NORPAC (a name that draws on the organization’s historic base in Northern New Jersey) gave $10,000 to Coleman during the 2008 election cycle but in 2002 did not fund any Minnesota candidate for U.S. Senate. The group gives to both Republicans and Democrats.
UPDATE: On Franken’s support for Israel, NORPAC President Ben Chouake said he’s “glad [Franken] has position papers and attended some rallies, but that doesn’t [equal] being involved with the Jewish community, not as a Johnny-come-lately. … You have to give weight to incumbents [like Coleman].” NORPAC sent its e-mail in response to an appeal from the Coleman campaign, “based on progress in the court case” — which Chouake termed “a travesty.” (In an interview Tuesday night, Chouake first referred to Franken as “Franklin” before correcting himself.)
JTA.org staff writer Eric Fingerhut, who provided MnIndy with the full e-mail text, explained to MnIndy that NORPAC bases
their endorsement on Israel, and their general policy is to support a friendly incumbent when possible. So their backing of Coleman is really less a comment on Franken’s position on Israel than it is the fact that they like what Coleman did/how he voted on the Israel issue while he was in office. And as [NORPAC president Ben] Chouake said, they believe in backing their candidates until the race is over.
In January, when Israel was taking criticism for military attacks in Gaza, the Senate rivals shared front-row seats and the podium at an event called the Twin Cities Israel Solidarity Gathering, where Franken claimed his support for Israel matched Coleman’s.
Coleman’s Senate term ended in early January. Later that month he took a consulting job with the Republican Jewish Coalition, although he was in court on most days during the seven-week election contest trial that concluded Friday.
(The trial followed a statewide hand-recount that gave Franken a 225-vote lead. Now a three-judge panel is deciding whether evidence introduced at trials warrants a different result.)

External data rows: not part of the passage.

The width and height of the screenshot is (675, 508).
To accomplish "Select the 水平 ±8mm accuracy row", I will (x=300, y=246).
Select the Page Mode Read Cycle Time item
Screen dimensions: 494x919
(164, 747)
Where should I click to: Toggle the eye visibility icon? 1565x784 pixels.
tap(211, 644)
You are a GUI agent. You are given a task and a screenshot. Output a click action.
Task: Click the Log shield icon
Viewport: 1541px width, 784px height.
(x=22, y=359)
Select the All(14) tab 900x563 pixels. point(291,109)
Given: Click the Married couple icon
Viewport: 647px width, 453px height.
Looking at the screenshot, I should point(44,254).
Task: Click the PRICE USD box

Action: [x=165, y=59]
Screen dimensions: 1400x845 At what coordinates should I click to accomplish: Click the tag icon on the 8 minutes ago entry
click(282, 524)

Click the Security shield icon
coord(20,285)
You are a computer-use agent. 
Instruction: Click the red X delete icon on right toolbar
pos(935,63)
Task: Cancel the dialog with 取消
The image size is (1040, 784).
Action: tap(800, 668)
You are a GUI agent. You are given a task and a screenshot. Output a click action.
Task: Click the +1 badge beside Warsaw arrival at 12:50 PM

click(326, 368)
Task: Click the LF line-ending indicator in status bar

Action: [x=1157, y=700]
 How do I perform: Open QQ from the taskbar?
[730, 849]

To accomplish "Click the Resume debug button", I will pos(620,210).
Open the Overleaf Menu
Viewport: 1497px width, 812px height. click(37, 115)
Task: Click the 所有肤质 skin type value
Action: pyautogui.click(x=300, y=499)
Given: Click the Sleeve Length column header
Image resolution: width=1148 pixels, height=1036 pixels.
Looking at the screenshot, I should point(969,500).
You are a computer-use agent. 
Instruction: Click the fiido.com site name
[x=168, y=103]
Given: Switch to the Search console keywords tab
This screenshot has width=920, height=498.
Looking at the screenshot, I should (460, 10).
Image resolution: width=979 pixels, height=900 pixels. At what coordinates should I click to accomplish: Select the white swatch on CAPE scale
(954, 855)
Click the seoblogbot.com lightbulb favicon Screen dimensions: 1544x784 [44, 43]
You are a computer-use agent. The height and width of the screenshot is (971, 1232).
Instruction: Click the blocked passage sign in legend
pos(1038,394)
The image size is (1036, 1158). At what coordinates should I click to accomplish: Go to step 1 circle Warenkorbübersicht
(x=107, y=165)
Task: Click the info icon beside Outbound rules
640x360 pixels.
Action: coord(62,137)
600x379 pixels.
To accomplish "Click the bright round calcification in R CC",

Also in January, fund-raising efforts on Coleman’s behalf by the National Republican Lawyers Association prompted a complaint to the Federal Election Commission by Minnesota’s Democratic-Farmer-Labor Party.
Last week the FEC issued draft advisory opinions that would allow Franken, the Democratic Senatorial Campaign Committee or both to raise money to cover recount and election contest costs under new contribution limits. Such an opinion would provide a precedent for Coleman and Republican groups to do the same.